TASK PROMPT >>
Please transcribe, word for word, only the lines from the one containing "Expand the language selection dropdown" through the last line of the records below, both included, and leave out every picture.

RECORD EXTRACTS >>
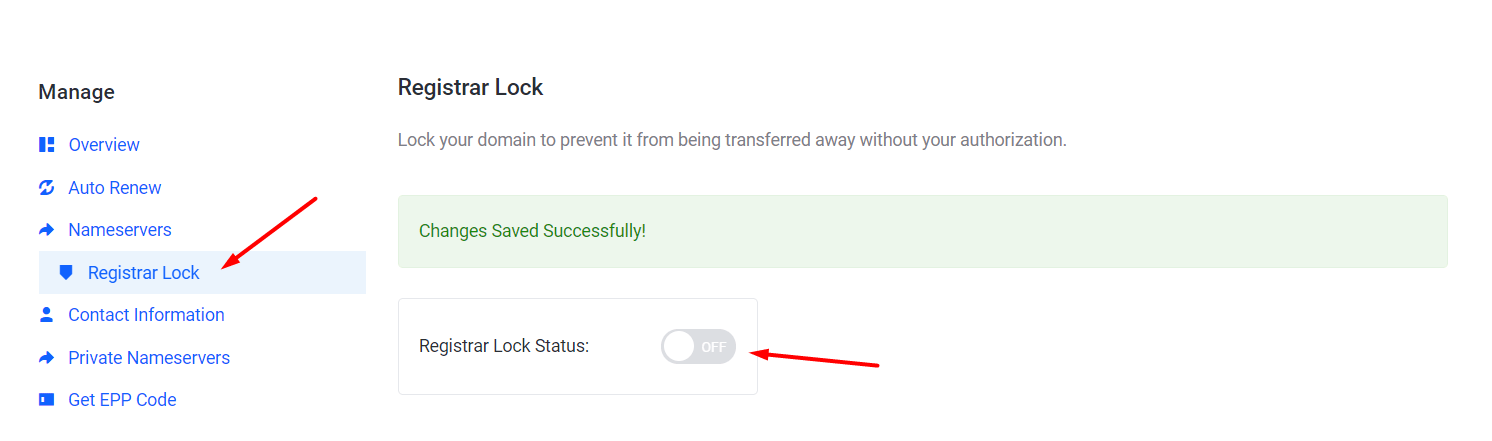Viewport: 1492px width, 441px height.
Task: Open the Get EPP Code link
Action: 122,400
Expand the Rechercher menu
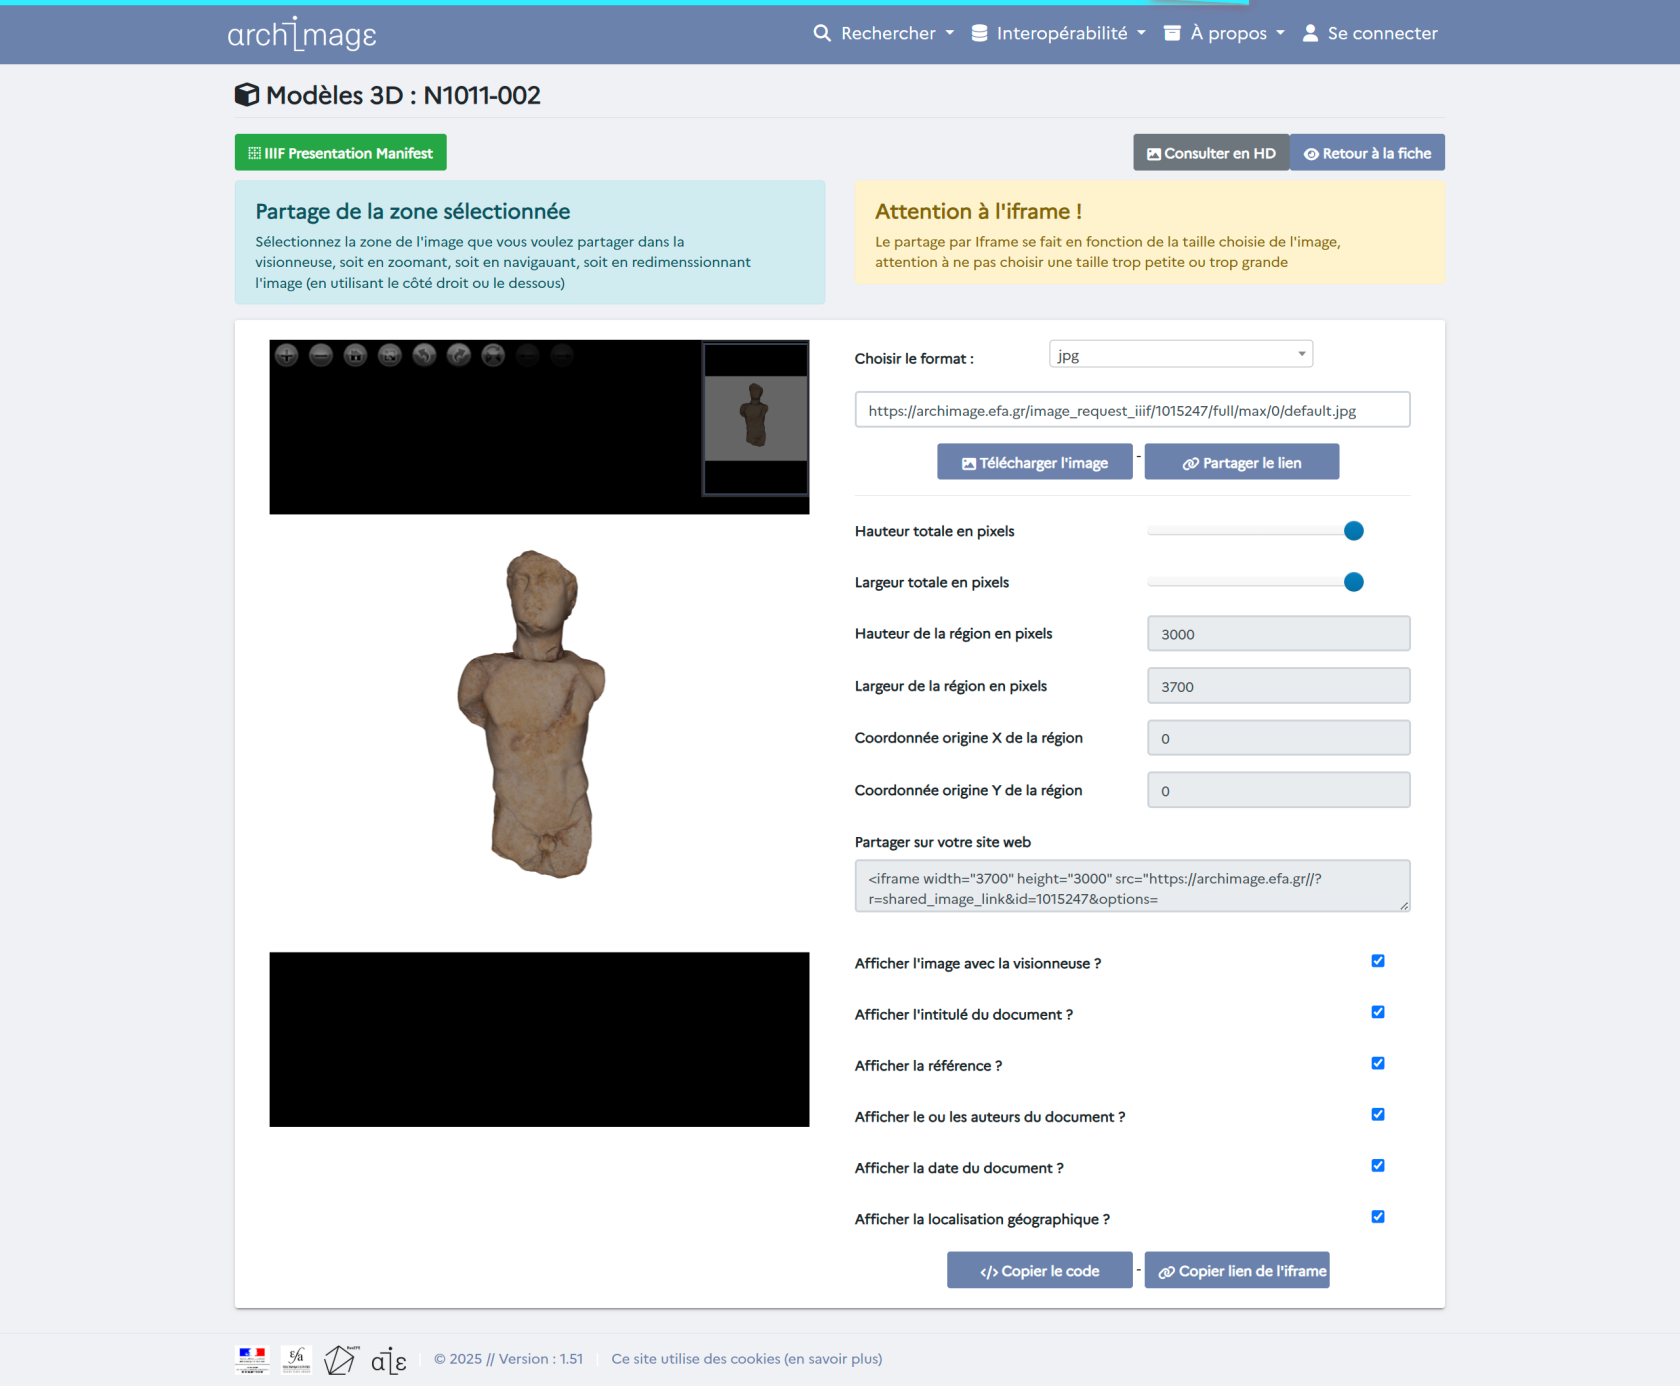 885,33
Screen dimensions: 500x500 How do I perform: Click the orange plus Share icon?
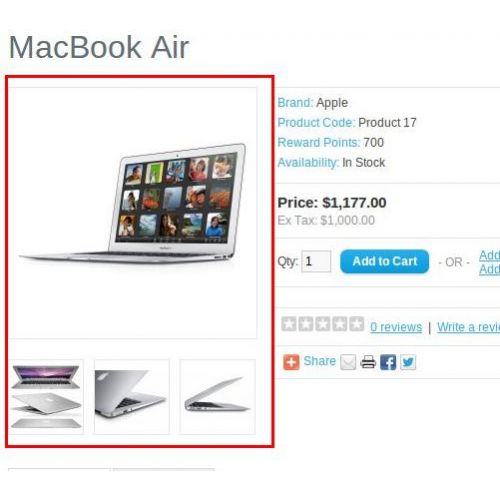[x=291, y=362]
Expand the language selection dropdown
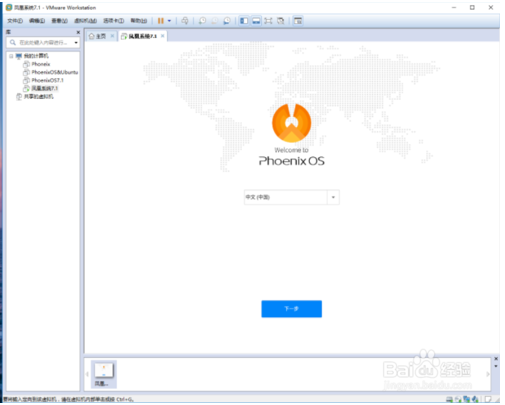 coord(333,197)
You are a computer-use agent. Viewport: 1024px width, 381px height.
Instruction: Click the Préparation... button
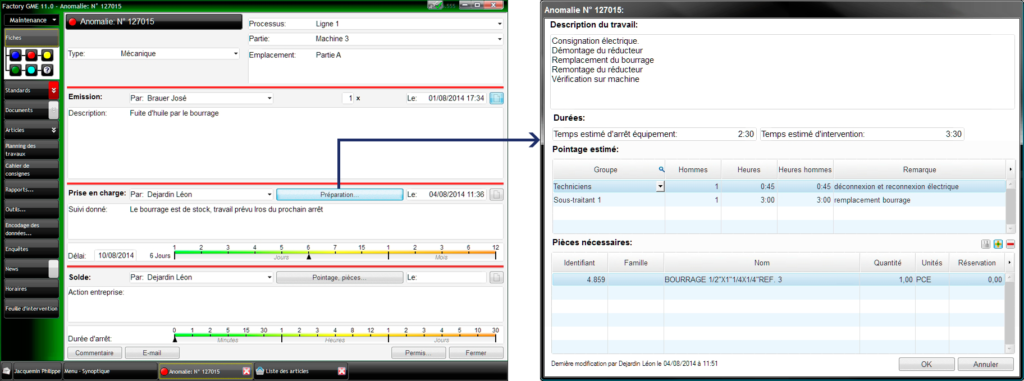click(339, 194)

ANSWER TO THIS PROBLEM >>
Expand the language selection dropdown
 coord(333,197)
You are a computer-use agent. Viewport: 1024px width, 381px height.
Instruction: Click the Préparation... button
click(339, 194)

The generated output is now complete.